## Problem 1
Reproduce the rows below verbatim, beginning with the line containing "You are a computer-use agent. The" and continuing through the line containing "will (x=603, y=643).".
——————
[Python-ideas] Packages and Import

Mon Feb 12 06:16:17 CET 2007

"Brett Cannon" <brett at python.org> wrote:
> On 2/11/07, Josiah Carlson <jcarlson at uci.edu> wrote:
> >
> > "Brett Cannon" <brett at python.org> wrote:
> > >
> > > On 2/11/07, Josiah Carlson <jcarlson at uci.edu> wrote:
> > > >
> > > > Josiah Carlson <jcarlson at uci.edu> wrote:
> > > > > Anyways...I hear where you are coming from with your statements of 'if
> > > > > __name__ could be anything, and we could train people to use ismain(),
> > > > > then all of this relative import stuff could *just work*'.  It would
> > > > > require inserting a bunch of (fake?) packages in valid Python name
> > > > > parent paths (just in case people want to do cousin, etc., imports from
> > > > > __main__).
> > > > >
> > > > > You have convinced me.
> > > >
> > > > And in that vein, I have implemented a bit of code that mangles the
> > > > __name__ of the __main__ module, sets up pseudo-packages for parent
> > > > paths with valid Python names, imports __init__.py modules in ancestor
> > > > packages, adds an ismain() function to builtins, etc.
> > > >
> > > > It allows for crazy things like...
> > > >
> > > >     from ..uncle import cousin
> > > >     from ..parent import sibling
> > > >     #the above equivalent to:
> > > >     from . import sibling
> > > >     from .sibling import nephew
> > > >
> > > > ...all executed within the __main__ module (which gets a new __name__).
> > > > Even better, it works with vanilla Python 2.5, and doesn't even require
> > > > an import hook.
> > > >
> > > > The only unfortunate thing is that because you cannot predict how far up
> > > > the tree relative imports go, you cannot know how far up the paths one
> > > > should go in creating the ancestral packages.  My current (simple)
> > > > implementation goes as far up as the root, or the parent of the deepest
> > > > path with an __init__.py[cw] .
> > > >
> > >
> > > Just to make sure that I understand this correctly, __name__ is set to
> > > __main__ for the module that is being executed.  Then other modules in
> > > the package are also called __main__, but with the proper dots and
> > > such to resolve to the proper depth in the package?
> >
> > No.  Say, for example, that you had a tree like the following.
——————
## Problem 2
According to the mailing-list post on packages and import, which Python version does the relative-import code work with?

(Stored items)
——————
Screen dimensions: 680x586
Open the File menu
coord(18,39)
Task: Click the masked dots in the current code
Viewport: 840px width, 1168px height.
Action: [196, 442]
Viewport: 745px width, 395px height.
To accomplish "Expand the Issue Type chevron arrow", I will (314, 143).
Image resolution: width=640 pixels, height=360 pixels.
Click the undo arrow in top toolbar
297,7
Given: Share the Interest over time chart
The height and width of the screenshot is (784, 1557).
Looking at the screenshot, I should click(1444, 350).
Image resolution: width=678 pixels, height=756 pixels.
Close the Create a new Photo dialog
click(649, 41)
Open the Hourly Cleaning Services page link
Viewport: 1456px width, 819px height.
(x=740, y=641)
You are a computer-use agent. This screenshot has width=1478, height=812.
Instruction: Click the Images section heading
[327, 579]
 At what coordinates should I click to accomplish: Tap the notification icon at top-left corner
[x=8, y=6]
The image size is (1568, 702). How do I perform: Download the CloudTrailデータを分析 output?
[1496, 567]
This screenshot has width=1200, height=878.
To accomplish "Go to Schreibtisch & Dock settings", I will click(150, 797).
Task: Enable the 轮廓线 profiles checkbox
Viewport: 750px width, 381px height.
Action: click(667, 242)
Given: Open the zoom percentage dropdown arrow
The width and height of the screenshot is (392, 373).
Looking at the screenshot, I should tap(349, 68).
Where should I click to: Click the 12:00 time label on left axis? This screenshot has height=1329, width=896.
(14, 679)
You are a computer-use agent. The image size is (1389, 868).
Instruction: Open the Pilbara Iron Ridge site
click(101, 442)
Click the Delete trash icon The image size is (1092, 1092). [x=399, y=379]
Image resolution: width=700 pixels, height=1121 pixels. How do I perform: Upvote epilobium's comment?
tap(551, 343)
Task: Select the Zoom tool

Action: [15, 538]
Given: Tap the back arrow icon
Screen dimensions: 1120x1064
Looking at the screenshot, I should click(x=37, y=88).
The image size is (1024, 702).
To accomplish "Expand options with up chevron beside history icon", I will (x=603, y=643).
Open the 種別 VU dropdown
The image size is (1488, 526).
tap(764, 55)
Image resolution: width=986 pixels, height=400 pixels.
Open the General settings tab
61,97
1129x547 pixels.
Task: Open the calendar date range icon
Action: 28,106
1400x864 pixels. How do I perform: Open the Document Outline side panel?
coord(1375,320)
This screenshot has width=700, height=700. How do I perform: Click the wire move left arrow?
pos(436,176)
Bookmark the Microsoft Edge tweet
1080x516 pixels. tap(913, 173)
——————
## Final result 1
You are a computer-use agent. The image size is (1389, 868).
Instruction: Open the Pilbara Iron Ridge site
click(101, 442)
Click the Delete trash icon The image size is (1092, 1092). [x=399, y=379]
Image resolution: width=700 pixels, height=1121 pixels. How do I perform: Upvote epilobium's comment?
tap(551, 343)
Task: Select the Zoom tool

Action: [15, 538]
Given: Tap the back arrow icon
Screen dimensions: 1120x1064
Looking at the screenshot, I should click(x=37, y=88).
The image size is (1024, 702).
To accomplish "Expand options with up chevron beside history icon", I will (x=603, y=643).

## Final result 2
Vanilla Python 2.5, without even requiring an import hook.